Lt. Col. Jackie Guthrie
February 18, 2010 - Col. Tim Lawson, commander of the 16 Wisconsin Army National Guard Soldiers who deployed to Afghanistan as an embedded training team, or ETT, admitted that the calendar is playing a significant role in his team's elevated morale.
"We're about 30 days from going home," he said.
Lawson said the two-week transition process has begun in northern Afghanistan with the arrival Feb. 15 of the Army's 10th Mountain Division. Following the transfer of authority, Lawson's team will begin out-processing from the Afghan theater of operations, a necessary precursor to returning to Wisconsin.
Originally tasked with training and mentoring the Afghan National Police, the ETT was given a new mission and a new area of operations following the presidential elections last August. Most of the team moved to the German-controlled sector of Regional Command North and supported the Combined Security Transition Command-Afghanistan (CSTC-A), which recently merged with the NATO Training Mission-Afghanistan (NTM-A). Two team members remained in the western part of Afghanistan and conduct missions outside military bases on a daily basis, Lawson said. The majority of the team now works alongside Afghan engineers to survey sites and request funds for new training centers and forward operating bases.
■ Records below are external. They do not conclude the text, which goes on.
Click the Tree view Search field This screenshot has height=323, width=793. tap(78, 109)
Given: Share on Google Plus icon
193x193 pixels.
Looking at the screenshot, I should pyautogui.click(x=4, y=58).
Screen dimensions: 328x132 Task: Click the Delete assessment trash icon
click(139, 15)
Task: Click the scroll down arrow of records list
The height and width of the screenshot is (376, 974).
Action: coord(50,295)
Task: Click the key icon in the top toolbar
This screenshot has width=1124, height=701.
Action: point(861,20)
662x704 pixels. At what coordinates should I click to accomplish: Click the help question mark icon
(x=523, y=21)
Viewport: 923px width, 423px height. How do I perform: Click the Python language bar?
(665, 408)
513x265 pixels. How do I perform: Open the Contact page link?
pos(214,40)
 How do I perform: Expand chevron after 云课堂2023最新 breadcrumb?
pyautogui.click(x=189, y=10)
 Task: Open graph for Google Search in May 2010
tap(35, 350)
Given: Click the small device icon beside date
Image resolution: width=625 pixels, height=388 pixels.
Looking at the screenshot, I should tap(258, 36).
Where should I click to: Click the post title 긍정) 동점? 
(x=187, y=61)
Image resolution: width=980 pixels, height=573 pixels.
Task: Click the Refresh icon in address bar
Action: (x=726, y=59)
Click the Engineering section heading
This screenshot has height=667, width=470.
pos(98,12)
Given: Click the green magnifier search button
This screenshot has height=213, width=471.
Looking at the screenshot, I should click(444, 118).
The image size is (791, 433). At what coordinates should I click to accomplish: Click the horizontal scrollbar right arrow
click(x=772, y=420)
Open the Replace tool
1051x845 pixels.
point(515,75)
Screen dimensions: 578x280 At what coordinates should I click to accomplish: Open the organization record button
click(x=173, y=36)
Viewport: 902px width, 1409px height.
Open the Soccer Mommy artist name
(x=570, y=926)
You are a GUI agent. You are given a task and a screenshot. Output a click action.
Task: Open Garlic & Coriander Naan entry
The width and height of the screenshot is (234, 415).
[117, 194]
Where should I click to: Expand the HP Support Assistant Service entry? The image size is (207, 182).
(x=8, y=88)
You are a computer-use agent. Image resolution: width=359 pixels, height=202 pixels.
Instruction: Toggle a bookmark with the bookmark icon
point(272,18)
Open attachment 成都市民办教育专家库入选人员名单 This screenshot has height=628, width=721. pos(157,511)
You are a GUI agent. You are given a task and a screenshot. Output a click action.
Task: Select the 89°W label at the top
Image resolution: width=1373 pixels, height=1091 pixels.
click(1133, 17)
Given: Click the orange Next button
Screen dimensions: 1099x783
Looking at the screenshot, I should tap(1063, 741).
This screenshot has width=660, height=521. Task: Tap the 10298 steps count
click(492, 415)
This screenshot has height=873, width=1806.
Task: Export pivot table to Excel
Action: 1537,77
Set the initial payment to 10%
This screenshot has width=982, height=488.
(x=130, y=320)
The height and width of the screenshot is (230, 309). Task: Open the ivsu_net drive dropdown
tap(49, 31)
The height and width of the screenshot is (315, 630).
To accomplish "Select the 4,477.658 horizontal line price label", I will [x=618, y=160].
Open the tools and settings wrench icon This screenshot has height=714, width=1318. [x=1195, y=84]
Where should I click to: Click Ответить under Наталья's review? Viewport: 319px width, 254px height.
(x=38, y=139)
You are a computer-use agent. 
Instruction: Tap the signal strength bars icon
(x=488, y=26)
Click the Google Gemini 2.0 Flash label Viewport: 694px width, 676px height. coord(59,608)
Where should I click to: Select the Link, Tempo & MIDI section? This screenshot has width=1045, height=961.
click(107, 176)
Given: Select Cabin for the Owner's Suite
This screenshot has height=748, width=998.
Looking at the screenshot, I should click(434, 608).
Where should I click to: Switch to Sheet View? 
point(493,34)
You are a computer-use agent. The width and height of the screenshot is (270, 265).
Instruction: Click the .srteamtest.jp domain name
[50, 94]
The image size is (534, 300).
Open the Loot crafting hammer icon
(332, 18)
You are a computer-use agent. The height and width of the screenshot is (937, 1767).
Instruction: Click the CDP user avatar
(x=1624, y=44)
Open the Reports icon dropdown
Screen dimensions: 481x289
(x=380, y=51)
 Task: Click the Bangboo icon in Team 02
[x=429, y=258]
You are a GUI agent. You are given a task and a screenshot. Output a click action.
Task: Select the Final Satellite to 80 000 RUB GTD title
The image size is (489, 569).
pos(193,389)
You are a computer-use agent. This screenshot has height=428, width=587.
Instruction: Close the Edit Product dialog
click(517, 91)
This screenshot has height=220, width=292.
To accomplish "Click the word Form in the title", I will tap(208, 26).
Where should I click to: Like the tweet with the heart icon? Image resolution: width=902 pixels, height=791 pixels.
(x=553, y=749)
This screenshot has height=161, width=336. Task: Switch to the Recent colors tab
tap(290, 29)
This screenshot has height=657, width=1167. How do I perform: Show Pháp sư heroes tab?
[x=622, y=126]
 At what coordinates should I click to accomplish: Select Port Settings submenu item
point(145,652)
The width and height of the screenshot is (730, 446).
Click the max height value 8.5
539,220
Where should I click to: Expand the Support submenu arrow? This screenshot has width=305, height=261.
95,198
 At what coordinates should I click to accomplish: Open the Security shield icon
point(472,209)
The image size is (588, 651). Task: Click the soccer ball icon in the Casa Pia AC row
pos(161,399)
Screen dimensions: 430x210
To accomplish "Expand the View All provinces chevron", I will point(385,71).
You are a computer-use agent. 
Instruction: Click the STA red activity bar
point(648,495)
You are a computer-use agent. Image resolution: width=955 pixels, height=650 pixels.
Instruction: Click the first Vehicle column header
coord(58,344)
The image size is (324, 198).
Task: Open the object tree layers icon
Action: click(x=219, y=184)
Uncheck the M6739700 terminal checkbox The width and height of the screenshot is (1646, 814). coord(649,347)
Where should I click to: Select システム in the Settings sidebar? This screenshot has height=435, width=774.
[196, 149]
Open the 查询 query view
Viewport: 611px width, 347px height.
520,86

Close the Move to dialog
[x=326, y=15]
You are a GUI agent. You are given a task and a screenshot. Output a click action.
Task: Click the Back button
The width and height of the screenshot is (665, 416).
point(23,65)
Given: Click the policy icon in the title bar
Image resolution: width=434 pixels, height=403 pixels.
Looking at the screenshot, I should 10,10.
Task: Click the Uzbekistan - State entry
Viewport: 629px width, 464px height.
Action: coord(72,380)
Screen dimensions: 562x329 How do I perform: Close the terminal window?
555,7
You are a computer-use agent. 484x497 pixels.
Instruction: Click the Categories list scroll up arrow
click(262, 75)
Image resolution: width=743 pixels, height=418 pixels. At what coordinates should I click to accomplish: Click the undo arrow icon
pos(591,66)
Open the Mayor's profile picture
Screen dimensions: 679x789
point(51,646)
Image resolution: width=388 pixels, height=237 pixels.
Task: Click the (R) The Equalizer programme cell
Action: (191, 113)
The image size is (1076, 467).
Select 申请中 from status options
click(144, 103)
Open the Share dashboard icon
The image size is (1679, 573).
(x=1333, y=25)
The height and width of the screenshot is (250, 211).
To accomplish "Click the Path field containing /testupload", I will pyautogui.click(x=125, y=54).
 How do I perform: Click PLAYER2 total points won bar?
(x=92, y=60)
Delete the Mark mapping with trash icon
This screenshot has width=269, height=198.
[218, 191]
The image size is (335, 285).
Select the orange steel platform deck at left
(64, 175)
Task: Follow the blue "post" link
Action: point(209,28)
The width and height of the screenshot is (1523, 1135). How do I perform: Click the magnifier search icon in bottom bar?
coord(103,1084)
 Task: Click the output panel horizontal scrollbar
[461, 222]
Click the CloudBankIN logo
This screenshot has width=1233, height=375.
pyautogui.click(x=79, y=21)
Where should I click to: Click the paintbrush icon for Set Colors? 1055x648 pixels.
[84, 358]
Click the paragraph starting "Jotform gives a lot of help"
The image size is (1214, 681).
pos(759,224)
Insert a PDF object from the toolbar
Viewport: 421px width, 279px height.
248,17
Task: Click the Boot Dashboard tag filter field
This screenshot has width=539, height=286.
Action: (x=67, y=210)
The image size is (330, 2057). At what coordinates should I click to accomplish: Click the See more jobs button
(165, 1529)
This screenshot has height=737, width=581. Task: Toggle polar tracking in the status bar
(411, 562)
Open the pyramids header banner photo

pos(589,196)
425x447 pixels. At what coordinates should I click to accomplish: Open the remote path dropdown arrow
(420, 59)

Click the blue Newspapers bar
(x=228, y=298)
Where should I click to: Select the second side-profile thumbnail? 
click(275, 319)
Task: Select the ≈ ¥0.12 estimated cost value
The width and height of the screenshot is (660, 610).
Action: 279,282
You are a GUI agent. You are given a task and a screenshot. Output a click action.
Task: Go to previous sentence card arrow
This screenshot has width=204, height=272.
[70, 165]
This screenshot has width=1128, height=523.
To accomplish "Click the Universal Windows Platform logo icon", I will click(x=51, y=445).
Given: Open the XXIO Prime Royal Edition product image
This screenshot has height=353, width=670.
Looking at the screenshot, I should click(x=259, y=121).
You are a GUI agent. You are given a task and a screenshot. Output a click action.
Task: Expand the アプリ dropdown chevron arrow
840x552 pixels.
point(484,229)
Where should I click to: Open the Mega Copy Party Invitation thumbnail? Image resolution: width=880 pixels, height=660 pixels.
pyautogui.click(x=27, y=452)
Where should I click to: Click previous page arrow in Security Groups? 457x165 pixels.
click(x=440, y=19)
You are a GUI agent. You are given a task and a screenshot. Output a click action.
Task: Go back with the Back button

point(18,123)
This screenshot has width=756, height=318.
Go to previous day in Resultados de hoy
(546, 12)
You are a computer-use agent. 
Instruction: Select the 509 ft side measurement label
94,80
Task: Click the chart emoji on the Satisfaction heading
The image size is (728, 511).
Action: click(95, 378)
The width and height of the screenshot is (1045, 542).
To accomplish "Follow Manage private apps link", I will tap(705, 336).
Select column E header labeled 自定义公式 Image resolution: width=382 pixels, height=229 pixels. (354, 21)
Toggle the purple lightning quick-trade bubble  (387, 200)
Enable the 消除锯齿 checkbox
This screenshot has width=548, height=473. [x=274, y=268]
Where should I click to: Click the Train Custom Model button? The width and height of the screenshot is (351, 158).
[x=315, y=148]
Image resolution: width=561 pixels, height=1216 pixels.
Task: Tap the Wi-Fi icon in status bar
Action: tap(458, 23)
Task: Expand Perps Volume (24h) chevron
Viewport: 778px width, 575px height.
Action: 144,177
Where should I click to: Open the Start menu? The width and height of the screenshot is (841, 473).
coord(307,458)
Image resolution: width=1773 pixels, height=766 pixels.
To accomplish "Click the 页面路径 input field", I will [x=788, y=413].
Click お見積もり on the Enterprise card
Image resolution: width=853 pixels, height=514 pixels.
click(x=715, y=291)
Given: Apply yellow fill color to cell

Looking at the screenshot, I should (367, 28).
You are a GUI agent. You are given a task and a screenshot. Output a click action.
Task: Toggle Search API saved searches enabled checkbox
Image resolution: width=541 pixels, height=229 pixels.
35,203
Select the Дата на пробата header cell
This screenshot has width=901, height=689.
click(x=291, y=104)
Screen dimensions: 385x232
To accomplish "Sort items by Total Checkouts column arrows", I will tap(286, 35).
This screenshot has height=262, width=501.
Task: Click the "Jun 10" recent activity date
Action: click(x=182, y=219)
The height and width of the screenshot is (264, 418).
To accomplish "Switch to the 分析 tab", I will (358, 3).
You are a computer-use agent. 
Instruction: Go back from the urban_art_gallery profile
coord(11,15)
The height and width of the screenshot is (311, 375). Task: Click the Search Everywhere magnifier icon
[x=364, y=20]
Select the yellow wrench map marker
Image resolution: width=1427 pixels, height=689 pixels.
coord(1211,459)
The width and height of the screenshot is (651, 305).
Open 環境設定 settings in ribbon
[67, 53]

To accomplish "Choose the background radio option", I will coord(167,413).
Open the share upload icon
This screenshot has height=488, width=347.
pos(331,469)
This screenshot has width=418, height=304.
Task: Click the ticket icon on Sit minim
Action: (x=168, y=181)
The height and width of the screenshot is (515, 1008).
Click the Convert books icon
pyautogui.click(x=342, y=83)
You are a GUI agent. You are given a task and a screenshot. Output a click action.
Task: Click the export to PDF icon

"We're just trying to build stuff for the Afghans," Lawson explained. "The team is doing a good job and fits into the role well, doing what they can to get the job done."
Lawson said that at times, the pace of progress in Afghanistan was frustrating.
"A lot of Afghans want to do right," he said. "A lot are corrupt. Those make for competing factors. The resurgence of the Taliban is certainly a factor as well. On any given day, if you wanted to pick a fight you could."
But his team is largely safe on its current mission, Lawson said, and the U.S. military is increasing its presence in the north. He noted that, despite the changes, his team maintained a can-do attitude.
"Those guys showed that it doesn't really matter what you ask them to do," he said. "They'll do it and do it well. They used Wisconsin ethics and drive to make it happen."